OurCount is a movement to make sure every Black person counts, every Black community counts, and every Black vote counts. We partnered with Demos to prepare this know-your-rights guide for in-person voters this year. Read on to learn more about what to do if someone tries to interfere with your voting experience. Click here for a printable version of this guide to carry with you to the polls.
No matter who you are or where you live, you have the right to vote without anyone bothering, threatening, or discriminating against you. The overwhelming majority of us won’t have any such issues as we vote, but there are some politicians and groups whose followers may try to annoy or intimidate voters they think will vote for the other side. There is a no-politics zone around the polling place (usually around 100 feet) where nobody can try to talk you into voting for one candidate or another, and you have the right to feel safe both inside that zone and beyond it. There are federal laws (and laws in most states) that protect you from any person or group:
- Asking you if you’re a citizen or have a criminal record to try to get you not to vote
- Harassing, challenging, or otherwise trying to intimidate you based on your race, gender identity, who they think you’re voting for, or anything else
- Claiming you need to speak English, pass a test, or pay parking tickets or electric bills in order to vote — not true!
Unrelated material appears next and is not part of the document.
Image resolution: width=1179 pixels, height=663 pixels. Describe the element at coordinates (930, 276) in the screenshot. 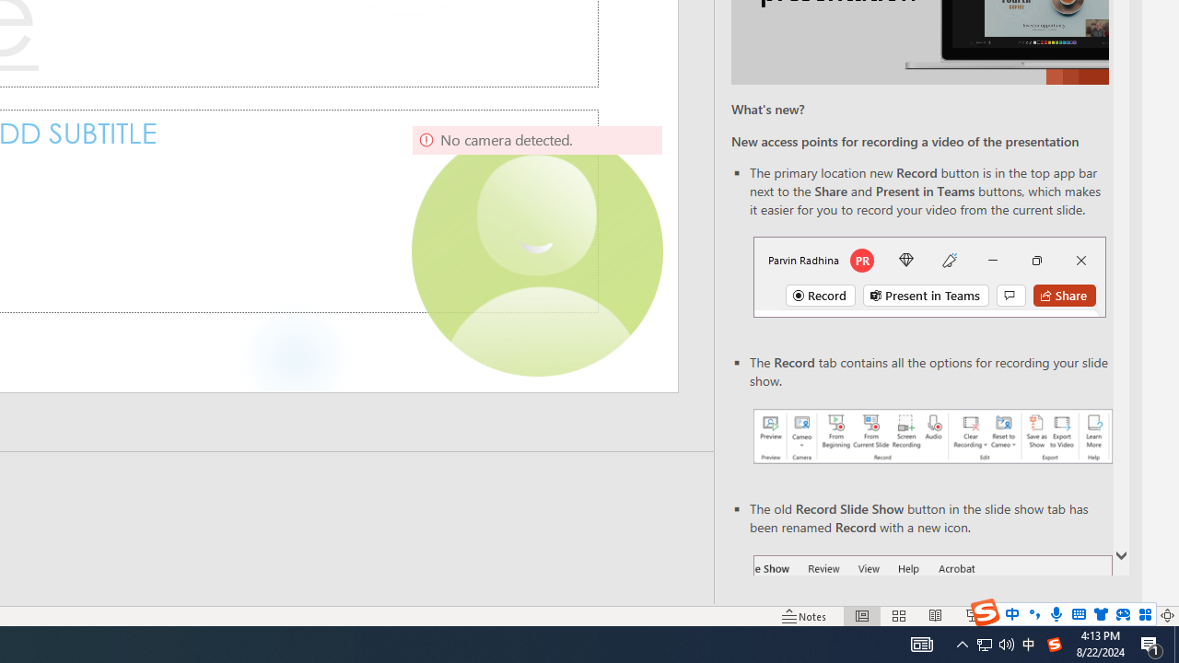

- Following you around at the polling place or blocking your path to the entrance
- Displaying a gun or other weapon in a way that makes you feel unsafe
- Pretending to be an election official or law enforcement official
- Saying or doing anything that makes you afraid to vote or wait on line to vote
What should I do if I see something problematic or have trouble voting?
- Stay calm and ask to talk to a poll worker. Tell them what’s happening, and ask them to fix the problem and tell their supervisor. If they can’t help, ask to speak to the person in charge of that polling location.
- Report the problem and get help. Call Election Protection at 866-OUR-VOTE or go to 866ourvote.org and scroll down until you see the “Need help?” box to chat. 1-888-VE-Y-VOTA en Español.
- You can also call the county elections office to report the issue. You can Google your county name + “elections office” or click here and pick your state and county.
What if someone says they are “challenging” my right to vote?
- Stay calm and confident, and don’t engage with them. You still have the right to cast your ballot!
- Ask a poll worker what you need to do to be sure your ballot is counted.
- If the person persists in attempting to challenge you, have the poll worker make them prove they have the right to challenge voters. In many states a person is not qualified to challenge a voter unless they’re a registered voter in the same county, and they usually have to be signed up in advance and wear special identification.
- If the person claims to be a “poll watcher,” ignore them if you feel safe to do so, or tell a poll worker they’re bothering you and ask to have them removed. Official poll watchers, who are usually affiliated with a political party, need to be signed up in advance. In most places they’re not supposed to talk to voters, just poll workers.